_WORK TO BE COMPLETED_
The whole listing below needs to be retyped without a single change.

*** Opening ENTRIES SUPPLIED ***

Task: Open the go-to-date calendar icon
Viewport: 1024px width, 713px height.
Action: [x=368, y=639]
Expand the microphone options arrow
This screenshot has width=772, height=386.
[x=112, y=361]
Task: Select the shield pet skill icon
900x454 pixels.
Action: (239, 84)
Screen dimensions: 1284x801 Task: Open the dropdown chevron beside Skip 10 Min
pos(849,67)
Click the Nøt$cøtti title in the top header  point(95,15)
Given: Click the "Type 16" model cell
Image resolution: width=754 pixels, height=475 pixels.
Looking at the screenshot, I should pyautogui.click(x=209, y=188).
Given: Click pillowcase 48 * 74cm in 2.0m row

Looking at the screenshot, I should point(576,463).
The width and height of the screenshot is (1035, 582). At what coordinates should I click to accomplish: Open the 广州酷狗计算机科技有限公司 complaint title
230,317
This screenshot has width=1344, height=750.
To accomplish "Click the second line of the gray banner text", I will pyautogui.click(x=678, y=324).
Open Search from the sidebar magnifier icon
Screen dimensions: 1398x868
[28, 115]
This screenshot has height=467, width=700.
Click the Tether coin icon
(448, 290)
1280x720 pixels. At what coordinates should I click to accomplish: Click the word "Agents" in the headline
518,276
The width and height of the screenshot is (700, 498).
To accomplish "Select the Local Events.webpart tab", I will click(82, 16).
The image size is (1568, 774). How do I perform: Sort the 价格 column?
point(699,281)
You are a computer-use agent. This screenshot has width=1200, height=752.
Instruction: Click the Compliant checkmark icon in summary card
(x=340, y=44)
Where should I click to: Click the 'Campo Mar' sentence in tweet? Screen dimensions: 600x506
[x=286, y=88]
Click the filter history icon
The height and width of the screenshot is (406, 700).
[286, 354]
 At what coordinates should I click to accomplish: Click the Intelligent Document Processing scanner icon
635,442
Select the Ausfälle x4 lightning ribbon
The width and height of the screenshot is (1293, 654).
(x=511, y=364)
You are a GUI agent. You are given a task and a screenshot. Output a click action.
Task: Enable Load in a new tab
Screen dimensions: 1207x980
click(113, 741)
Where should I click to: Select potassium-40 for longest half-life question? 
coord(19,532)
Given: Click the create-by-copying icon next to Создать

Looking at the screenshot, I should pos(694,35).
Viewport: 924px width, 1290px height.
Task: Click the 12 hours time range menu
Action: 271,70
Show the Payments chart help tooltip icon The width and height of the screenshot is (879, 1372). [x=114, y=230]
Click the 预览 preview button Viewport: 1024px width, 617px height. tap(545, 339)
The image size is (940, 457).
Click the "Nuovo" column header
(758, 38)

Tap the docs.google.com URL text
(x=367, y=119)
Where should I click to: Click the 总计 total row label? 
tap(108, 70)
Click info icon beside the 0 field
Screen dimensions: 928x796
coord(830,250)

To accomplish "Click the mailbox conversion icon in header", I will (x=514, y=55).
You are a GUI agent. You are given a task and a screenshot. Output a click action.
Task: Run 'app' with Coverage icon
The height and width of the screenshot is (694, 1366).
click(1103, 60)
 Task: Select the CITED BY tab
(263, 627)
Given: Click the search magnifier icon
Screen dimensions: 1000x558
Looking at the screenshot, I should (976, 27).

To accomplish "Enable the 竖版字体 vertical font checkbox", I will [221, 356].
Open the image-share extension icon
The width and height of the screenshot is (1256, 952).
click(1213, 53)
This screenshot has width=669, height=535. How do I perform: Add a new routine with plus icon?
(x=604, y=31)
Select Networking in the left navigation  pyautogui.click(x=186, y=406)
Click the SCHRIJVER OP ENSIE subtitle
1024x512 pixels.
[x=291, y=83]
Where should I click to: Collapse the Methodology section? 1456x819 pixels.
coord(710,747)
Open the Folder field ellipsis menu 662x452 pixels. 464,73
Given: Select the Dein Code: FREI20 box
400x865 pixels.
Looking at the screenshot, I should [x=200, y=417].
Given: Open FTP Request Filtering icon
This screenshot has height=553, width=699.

*** Closing ENTRIES SUPPLIED ***

_TASK RESULT_
Task: Open the go-to-date calendar icon
Viewport: 1024px width, 713px height.
Action: [x=368, y=639]
Expand the microphone options arrow
This screenshot has width=772, height=386.
[x=112, y=361]
Task: Select the shield pet skill icon
900x454 pixels.
Action: (239, 84)
Screen dimensions: 1284x801 Task: Open the dropdown chevron beside Skip 10 Min
pos(849,67)
Click the Nøt$cøtti title in the top header  point(95,15)
Given: Click the "Type 16" model cell
Image resolution: width=754 pixels, height=475 pixels.
Looking at the screenshot, I should pyautogui.click(x=209, y=188).
Given: Click pillowcase 48 * 74cm in 2.0m row

Looking at the screenshot, I should point(576,463).
The width and height of the screenshot is (1035, 582). At what coordinates should I click to accomplish: Open the 广州酷狗计算机科技有限公司 complaint title
230,317
This screenshot has width=1344, height=750.
To accomplish "Click the second line of the gray banner text", I will pyautogui.click(x=678, y=324).
Open Search from the sidebar magnifier icon
Screen dimensions: 1398x868
[28, 115]
This screenshot has height=467, width=700.
Click the Tether coin icon
(448, 290)
1280x720 pixels. At what coordinates should I click to accomplish: Click the word "Agents" in the headline
518,276
The width and height of the screenshot is (700, 498).
To accomplish "Select the Local Events.webpart tab", I will click(82, 16).
The image size is (1568, 774). How do I perform: Sort the 价格 column?
point(699,281)
You are a computer-use agent. This screenshot has width=1200, height=752.
Instruction: Click the Compliant checkmark icon in summary card
(x=340, y=44)
Where should I click to: Click the 'Campo Mar' sentence in tweet? Screen dimensions: 600x506
[x=286, y=88]
Click the filter history icon
The height and width of the screenshot is (406, 700).
[286, 354]
 At what coordinates should I click to accomplish: Click the Intelligent Document Processing scanner icon
635,442
Select the Ausfälle x4 lightning ribbon
The width and height of the screenshot is (1293, 654).
(x=511, y=364)
You are a GUI agent. You are given a task and a screenshot. Output a click action.
Task: Enable Load in a new tab
Screen dimensions: 1207x980
click(113, 741)
Where should I click to: Select potassium-40 for longest half-life question? 
coord(19,532)
Given: Click the create-by-copying icon next to Создать

Looking at the screenshot, I should pos(694,35).
Viewport: 924px width, 1290px height.
Task: Click the 12 hours time range menu
Action: 271,70
Show the Payments chart help tooltip icon The width and height of the screenshot is (879, 1372). [x=114, y=230]
Click the 预览 preview button Viewport: 1024px width, 617px height. tap(545, 339)
The image size is (940, 457).
Click the "Nuovo" column header
(758, 38)

Tap the docs.google.com URL text
(x=367, y=119)
Where should I click to: Click the 总计 total row label? 
tap(108, 70)
Click info icon beside the 0 field
Screen dimensions: 928x796
coord(830,250)

To accomplish "Click the mailbox conversion icon in header", I will (x=514, y=55).
You are a GUI agent. You are given a task and a screenshot. Output a click action.
Task: Run 'app' with Coverage icon
The height and width of the screenshot is (694, 1366).
click(1103, 60)
 Task: Select the CITED BY tab
(263, 627)
Given: Click the search magnifier icon
Screen dimensions: 1000x558
Looking at the screenshot, I should (976, 27).

To accomplish "Enable the 竖版字体 vertical font checkbox", I will [221, 356].
Open the image-share extension icon
The width and height of the screenshot is (1256, 952).
click(1213, 53)
This screenshot has width=669, height=535. How do I perform: Add a new routine with plus icon?
(x=604, y=31)
Select Networking in the left navigation  pyautogui.click(x=186, y=406)
Click the SCHRIJVER OP ENSIE subtitle
1024x512 pixels.
[x=291, y=83]
Where should I click to: Collapse the Methodology section? 1456x819 pixels.
coord(710,747)
Open the Folder field ellipsis menu 662x452 pixels. 464,73
Given: Select the Dein Code: FREI20 box
400x865 pixels.
Looking at the screenshot, I should [x=200, y=417].
Given: Open FTP Request Filtering icon
This screenshot has height=553, width=699.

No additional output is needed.